Cada 15 de octubre se conmemora el Día Internacional de la Mujer Rural, una fecha que pone en valor la labor silenciosa pero fundamental de miles de mujeres que trabajan la tierra, sostienen economías familiares y conservan tradiciones en los pueblos del interior.
En San José, Tinogasta, una de esas historias lleva nombre y apellido: Lucrecia Garibay, una emprendedora que cambió la vida urbana de Rosario por el desafío de producir su propio vino. Su historia resume, con sencillez y convicción, el espíritu de las mujeres rurales catamarqueñas.
De la ciudad al campo: una decisión que cambió todo
“Decidimos venir a vivir acá después de recorrer el norte. Cuando conocimos este valle entre montañas, nos enamoramos del paisaje y de su gente”, cuenta Lucrecia. Junto a su pareja, Rodolfo, dejaron Rosario para empezar una nueva vida en el campo.
Compraron una finca antigua de cinco hectáreas —cuatro de ellas con viñedos— y hace cinco años que viven de forma permanente en San José. “Siempre quisimos vivir en el campo y tener viñedos. Era nuestro sueño”, dice.
El comienzo no fue fácil. “Seguíamos trabajando en Rosario, viajábamos seguido, pero la viña necesitaba cuidados constantes. Estaba algo abandonada, hasta que conocimos a productores de la zona que nos dieron una gran mano. También recibimos asesoramiento del INTA y de la Secretaría de Producción del Municipio de Tinogasta. Eso fue clave para poder levantar la finca.”

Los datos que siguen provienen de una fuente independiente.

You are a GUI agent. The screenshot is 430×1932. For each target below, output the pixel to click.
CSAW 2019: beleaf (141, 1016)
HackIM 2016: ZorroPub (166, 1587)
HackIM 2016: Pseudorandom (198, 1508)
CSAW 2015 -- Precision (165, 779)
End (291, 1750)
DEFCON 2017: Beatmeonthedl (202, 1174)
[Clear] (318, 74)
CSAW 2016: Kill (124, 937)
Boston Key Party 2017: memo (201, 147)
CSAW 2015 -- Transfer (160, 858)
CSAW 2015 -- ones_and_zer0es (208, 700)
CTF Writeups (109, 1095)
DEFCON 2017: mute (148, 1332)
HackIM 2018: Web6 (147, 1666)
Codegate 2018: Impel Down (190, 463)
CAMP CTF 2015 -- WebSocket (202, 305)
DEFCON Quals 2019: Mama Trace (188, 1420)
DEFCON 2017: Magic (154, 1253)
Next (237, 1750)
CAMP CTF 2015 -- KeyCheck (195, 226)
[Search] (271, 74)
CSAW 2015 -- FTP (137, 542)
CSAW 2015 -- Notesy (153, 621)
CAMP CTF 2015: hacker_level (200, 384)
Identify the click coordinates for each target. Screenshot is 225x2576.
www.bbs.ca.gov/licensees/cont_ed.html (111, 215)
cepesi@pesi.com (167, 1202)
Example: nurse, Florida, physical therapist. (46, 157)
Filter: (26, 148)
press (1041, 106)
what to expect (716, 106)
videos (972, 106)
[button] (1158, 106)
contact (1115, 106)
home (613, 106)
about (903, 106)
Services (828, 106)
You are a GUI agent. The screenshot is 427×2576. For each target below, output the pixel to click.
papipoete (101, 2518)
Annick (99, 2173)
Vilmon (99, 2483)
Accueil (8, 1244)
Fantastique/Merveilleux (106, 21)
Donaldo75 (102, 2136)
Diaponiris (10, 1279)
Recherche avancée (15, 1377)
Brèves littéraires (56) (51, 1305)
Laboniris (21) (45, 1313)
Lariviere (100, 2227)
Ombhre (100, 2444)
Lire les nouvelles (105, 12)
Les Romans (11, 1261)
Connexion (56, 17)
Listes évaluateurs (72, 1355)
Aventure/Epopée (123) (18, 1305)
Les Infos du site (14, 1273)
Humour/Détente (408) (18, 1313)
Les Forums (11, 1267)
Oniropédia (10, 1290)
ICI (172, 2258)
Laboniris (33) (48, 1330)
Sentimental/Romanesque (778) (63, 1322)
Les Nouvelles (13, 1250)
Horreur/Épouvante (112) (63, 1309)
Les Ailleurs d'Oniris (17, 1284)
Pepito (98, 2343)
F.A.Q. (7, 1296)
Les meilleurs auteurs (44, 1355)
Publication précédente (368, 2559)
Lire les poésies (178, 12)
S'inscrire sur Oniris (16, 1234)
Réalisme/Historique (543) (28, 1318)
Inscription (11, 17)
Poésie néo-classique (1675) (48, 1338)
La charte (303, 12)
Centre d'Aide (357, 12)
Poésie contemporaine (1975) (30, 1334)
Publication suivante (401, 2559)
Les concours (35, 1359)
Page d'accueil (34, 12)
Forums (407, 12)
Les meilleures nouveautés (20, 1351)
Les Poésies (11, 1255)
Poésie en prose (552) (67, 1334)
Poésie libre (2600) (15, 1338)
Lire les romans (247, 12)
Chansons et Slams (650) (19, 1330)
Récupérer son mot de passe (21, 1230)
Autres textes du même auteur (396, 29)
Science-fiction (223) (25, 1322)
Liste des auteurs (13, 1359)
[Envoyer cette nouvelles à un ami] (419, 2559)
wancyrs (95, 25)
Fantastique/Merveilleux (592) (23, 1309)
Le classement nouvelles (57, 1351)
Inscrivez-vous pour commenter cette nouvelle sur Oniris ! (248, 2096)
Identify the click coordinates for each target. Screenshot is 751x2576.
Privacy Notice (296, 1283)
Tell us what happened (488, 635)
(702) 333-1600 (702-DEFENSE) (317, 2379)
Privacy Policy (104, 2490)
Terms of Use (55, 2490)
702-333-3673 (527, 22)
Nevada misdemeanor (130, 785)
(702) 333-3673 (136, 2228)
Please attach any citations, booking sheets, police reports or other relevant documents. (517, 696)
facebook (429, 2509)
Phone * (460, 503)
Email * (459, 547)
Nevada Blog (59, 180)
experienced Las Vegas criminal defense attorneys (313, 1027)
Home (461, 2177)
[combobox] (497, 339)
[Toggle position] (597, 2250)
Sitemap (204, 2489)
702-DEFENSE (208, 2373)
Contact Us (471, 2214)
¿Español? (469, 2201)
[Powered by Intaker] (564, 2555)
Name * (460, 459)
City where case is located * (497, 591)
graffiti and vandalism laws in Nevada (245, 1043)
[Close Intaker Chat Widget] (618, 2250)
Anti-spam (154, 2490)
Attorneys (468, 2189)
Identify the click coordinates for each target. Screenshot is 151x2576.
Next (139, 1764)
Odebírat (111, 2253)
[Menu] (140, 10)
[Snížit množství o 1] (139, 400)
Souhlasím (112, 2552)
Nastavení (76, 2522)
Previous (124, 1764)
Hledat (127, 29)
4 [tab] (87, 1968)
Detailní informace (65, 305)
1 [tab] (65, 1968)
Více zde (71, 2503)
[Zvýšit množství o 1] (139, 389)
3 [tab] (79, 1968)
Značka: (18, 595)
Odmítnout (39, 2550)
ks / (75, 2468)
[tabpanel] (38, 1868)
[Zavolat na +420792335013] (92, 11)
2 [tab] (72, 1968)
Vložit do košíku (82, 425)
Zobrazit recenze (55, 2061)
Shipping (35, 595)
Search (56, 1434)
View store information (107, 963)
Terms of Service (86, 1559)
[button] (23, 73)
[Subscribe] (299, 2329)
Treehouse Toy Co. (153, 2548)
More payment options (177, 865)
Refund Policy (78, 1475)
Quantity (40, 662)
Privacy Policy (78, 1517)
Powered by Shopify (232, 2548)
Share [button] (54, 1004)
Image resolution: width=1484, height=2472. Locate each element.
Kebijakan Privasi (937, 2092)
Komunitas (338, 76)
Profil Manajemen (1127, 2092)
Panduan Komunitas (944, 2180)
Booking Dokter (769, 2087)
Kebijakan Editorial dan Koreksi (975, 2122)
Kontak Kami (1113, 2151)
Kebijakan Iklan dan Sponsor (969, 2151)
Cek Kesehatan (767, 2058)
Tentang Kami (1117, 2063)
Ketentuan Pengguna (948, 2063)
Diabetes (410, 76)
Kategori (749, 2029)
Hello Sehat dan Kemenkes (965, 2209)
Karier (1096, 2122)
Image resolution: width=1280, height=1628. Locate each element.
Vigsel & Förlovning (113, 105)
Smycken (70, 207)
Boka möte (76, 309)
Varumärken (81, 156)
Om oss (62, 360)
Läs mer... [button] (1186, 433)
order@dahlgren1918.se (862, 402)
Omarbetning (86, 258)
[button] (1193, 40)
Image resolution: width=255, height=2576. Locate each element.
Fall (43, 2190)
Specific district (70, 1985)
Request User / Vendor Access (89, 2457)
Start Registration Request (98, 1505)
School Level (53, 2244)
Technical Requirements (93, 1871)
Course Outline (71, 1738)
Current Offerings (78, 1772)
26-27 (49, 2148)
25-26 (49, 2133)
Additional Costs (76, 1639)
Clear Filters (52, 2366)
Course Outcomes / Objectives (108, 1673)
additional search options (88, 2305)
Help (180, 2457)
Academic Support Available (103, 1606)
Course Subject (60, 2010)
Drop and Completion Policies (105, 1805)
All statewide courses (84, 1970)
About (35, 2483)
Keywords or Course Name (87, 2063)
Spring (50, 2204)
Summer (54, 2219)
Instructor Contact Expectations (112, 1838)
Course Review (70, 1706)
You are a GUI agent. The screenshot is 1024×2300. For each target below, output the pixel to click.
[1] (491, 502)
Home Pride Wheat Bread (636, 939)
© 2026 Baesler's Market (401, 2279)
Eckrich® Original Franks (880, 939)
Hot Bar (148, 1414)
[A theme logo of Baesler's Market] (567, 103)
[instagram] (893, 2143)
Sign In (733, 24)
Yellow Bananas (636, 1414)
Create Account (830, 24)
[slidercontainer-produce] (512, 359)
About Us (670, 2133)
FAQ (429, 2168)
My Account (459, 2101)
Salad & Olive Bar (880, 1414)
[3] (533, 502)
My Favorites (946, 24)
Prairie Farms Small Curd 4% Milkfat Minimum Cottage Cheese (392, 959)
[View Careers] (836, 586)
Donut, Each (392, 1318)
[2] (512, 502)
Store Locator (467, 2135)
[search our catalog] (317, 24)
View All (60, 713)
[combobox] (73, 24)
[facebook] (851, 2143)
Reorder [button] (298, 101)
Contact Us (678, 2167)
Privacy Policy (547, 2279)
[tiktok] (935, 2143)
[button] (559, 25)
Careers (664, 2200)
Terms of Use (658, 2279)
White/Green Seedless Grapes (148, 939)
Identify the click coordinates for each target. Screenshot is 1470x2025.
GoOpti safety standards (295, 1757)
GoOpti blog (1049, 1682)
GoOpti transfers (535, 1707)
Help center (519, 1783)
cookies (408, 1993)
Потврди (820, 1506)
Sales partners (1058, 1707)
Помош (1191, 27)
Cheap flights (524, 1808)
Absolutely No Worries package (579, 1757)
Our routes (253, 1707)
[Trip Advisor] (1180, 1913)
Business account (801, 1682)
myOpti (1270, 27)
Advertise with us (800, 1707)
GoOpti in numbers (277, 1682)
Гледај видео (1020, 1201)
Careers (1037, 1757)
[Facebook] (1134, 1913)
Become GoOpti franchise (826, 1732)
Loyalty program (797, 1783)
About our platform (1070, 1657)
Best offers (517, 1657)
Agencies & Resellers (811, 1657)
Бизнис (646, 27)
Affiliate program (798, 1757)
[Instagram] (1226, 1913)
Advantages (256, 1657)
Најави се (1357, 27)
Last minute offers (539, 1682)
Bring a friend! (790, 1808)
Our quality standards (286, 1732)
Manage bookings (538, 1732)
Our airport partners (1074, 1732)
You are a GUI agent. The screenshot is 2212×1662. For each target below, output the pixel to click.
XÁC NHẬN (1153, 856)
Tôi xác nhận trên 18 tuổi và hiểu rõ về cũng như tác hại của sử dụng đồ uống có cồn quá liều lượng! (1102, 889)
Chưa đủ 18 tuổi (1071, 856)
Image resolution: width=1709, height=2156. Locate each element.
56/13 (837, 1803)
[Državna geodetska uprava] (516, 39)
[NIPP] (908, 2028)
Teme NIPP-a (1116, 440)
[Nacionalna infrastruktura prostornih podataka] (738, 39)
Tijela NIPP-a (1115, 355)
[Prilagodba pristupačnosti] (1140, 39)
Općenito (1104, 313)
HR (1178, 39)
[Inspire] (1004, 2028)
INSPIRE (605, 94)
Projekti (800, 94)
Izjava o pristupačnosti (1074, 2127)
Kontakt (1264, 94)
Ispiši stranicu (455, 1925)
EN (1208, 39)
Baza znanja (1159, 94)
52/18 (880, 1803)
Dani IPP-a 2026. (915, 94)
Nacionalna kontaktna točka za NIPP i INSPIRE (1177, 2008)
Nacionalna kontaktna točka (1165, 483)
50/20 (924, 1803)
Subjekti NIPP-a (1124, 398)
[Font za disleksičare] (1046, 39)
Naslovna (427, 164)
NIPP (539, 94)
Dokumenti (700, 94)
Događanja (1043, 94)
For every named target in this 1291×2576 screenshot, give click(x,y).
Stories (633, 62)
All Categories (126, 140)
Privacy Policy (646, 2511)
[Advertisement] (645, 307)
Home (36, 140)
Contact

El vino propio: un sueño cumplido
El proyecto familiar empezó con una idea simple: hacer vino para consumo propio. Pero la pasión creció. “Un amigo, Ramón Cuello, nos ayudó a elaborar el primer vino. A partir de ahí nos entusiasmamos. Habíamos injertado Malbec y fue emocionante ver el fruto de nuestro trabajo transformado en nuestro propio vino.”
Con el tiempo, el emprendimiento se formalizó y logró la certificación del Instituto Nacional de Vitivinicultura. “Nos cambió la vida. Pasamos de hacer vino bajo una enramada a proyectar nuestra pequeña bodega”, cuenta Lucrecia.
Además del vino, diversificaron la producción con pasas de uva, mosto, dulces de higo y de damasco. “Mucho es para consumo familiar, pero lo hacemos con la misma dedicación. Vivir en contacto con la tierra mejora nuestra calidad de vida. Recomiendo a todos, al menos una vez, volver a vivir cerca de la naturaleza.”
El trabajo compartido y el rol de la mujer
En su finca, cada integrante tiene un rol. “Rodolfo se encarga del riego y de las tareas más pesadas del viñedo. Yo me ocupo de la parte administrativa, de las ventas, de las etiquetas, de todo lo que implica organizar. Lo hablamos y decidimos todo entre los dos. Somos compañeros.”
Sobre la realidad local, Lucrecia no duda en señalar lo que observa con mirada crítica: “En San José las mujeres rurales no son visibles, aunque son quienes sostienen todo. Las veo trabajando el campo, criando a sus hijos, haciendo trámites, llevando adelante su casa… todo, y muchas veces solas. Hay una carga enorme sobre sus hombros.”
“Me gustaría que existieran más espacios de encuentro entre mujeres productoras, pero cuesta. Falta confianza y organización, aunque hay muchas con ganas de hacer y crecer.”
Producir, crecer y sumar
El próximo paso para la pareja es aumentar la producción: “Este año hicimos 1.800 litros. Queremos seguir creciendo, incorporar gente, delegar tareas, generar empleo. Es parte de lo que soñamos cuando decidimos venir a vivir acá.”
Y cuando se le pregunta qué significa para ella ser mujer rural, responde sin dudar:
“Es sostener y crear. Estar cerca de la tierra, sembrar y cuidar. Es trabajo silencioso, pero esencial. Las mujeres rurales somos las raíces que mantienen en pie a las familias y a los pueblos.”
El testimonio de Lucrecia Garibay no es solo una historia de amor por la tierra. Es también una postal de lo que ocurre todos los días en los valles y fincas del oeste catamarqueño: mujeres que hacen, producen y resisten, a pesar de la invisibilidad.
Ellas no siempre están en las fotos, pero sin ellas, no habría cosecha.